## [Text extract]

## Begin

Random Forest Regression with Python

Last Update: March 9, 2020

Supervised machine learning consists of finding which class output target data belongs to or predicting its value by mapping its optimal relationship with input predictors data. Main supervised learning tasks are classification and regression.

This topic is part of Regression Machine Learning with Python course. Feel free to take a look at Course Curriculum.

This tutorial has an educational and informational purpose and doesn’t constitute any type of forecasting, business, trading or investment advice. All content, including code and data, is presented for personal educational use exclusively and with no guarantee of exactness of completeness. Past performance doesn’t guarantee future results. Please read full Disclaimer.

An example of supervised learning meta-algorithm is random forest [1] which consists of predicting output target feature average by bootstrap aggregation or bagging of independently built decision trees. Bootstrap aggregation or bagging is used for lowering variance error source of independently built decision trees.

1. Trees algorithm definition.

Classification and regression trees (CART) algorithm consists of greedy top-down approach for finding optimal recursive binary node splits by locally minimizing variance at terminal nodes measured through sum of squared errors function at each stage.

1.1. Trees algorithm formula notation.

min\left ( mse \right )=\sum_{t=1}^{n}\left ( y_{t}-\hat{y}_{t} \right )^{2}

\hat{y}_{t}=\frac{1}{m}\sum_{t=1}^{m}\left ( y_{t} \right )

Where y_{t} = output target feature data, \hat{y}_{t} = terminal node output target feature mean, n = number of observations, m = number of observations in terminal node.

2. Trees bagging algorithm.

Trees bagging algorithm consists of predicting output target feature of independently built decision trees by calculating their arithmetic mean. For random forests, a combination of random feature selection and bootstrap aggregation or bagging algorithms is used. Bootstrap consists of random sampling with replacement.

2.1. Trees bagging algorithm formula notation.

\hat{\bar{y}}_{t}=\frac{1}{k}\sum_{i=1}^{k}\hat{y}_{t}

Where \hat{\bar{y}}_{t} = independently built decision trees output target feature mean prediction, \hat{y}_{t} = terminal node output target feature mean, k = number of independently built decision trees.

3. Python code example.

3.1. Import Python packages [2].

import numpy as np
import pandas as pd
import sklearn.ensemble as ml

3.2. Random forest regression data reading, target and predictor features creation, training and testing ranges delimiting.

  • Data: S&P 500® index replicating ETF (ticker symbol: SPY) daily adjusted close prices (2007-2015).

## End

## [What you have to do]
Extend the random forest regression tutorial above, starting right after its last line.

## [Data excerpt]
## Begin

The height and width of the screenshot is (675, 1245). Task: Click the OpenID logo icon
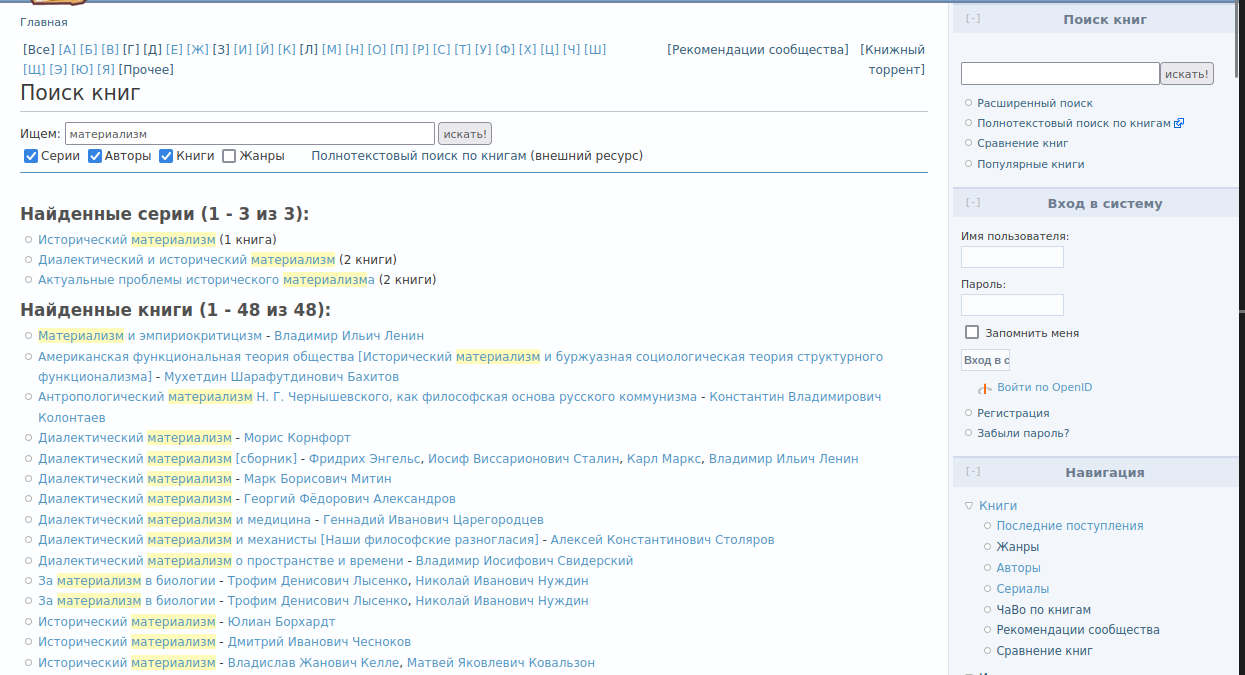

## End

## [Written answer]
  • Data daily arithmetic returns used for target feature (current day) and predictor feature (previous day).
  • Target and predictor features creation, training and testing ranges delimiting not fixed and only included for educational purposes.
spy = pd.read_csv('Data//Random-Forest-Regression-Data.txt', index_col='Date', parse_dates=True)
rspy = spy.pct_change(1)
rspy.columns = ['rspy']
rspy1 = rspy.shift(1)
rspy1.columns = ['rspy1']
rspyall = rspy
rspyall = rspyall.join(rspy1)
rspyall = rspyall.dropna()
rspyt = rspyall['2007-01-01':'2014-01-01']
rspyf = rspyall['2014-01-01':'2016-01-01']

3.3. Random forest regression fitting and output.

  • Random forest fitting within training range.
  • Random forest number of independently built decision trees, independently built decision trees maximum depth and maximum number of input predictor features randomly sampled not fixed and only included for educational purposes.
  • Random forest output results might be different depending on bootstrap random number generation seed.
rft1 = ml.RandomForestRegressor(n_estimators=1, criterion='mse', max_depth=1, max_features=1,
                               bootstrap=True).fit(np.array(rspyt['rspy1']).reshape(-1, 
                               1), rspyt['rspy'])
rft2 = ml.RandomForestRegressor(n_estimators=2, criterion='mse', max_depth=1, max_features=1,
                               bootstrap=True).fit(np.array(rspyt['rspy1']).reshape(-1, 
                               1), rspyt['rspy'])
In:
rfts1 = rft1.score(np.array(rspyt['rspy1']).reshape(-1, 1), rspyt['rspy'])
rfts2 = rft2.score(np.array(rspyt['rspy1']).reshape(-1, 1), rspyt['rspy'])
print('== Random Forest Regression Score ==')
print('')
print('Decision Trees: 1 , Score:', np.round(rfts1, 4))
print('Decision Trees: 2 , Score:', np.round(rfts2, 4))
Out:
== Random Forest Regression Score ==

Decision Trees: 1 , Score: 0.0151
Decision Trees: 2 , Score: 0.0196
4. References.

[1] L. Breiman. “Random Forests”. Machine Learning. 2001.

[2] Travis E, Oliphant. “A guide to NumPy”. USA: Trelgol Publishing. 2006.

Stéfan van der Walt, S. Chris Colbert and Gaël Varoquaux. “The NumPy Array: A Structure for Efficient Numerical Computation”. Computing in Science & Engineering. 2011.


Wes McKinney. “Data Structures for Statistical Computing in Python.” Proceedings of the 9th Python in Science Conference. 2010.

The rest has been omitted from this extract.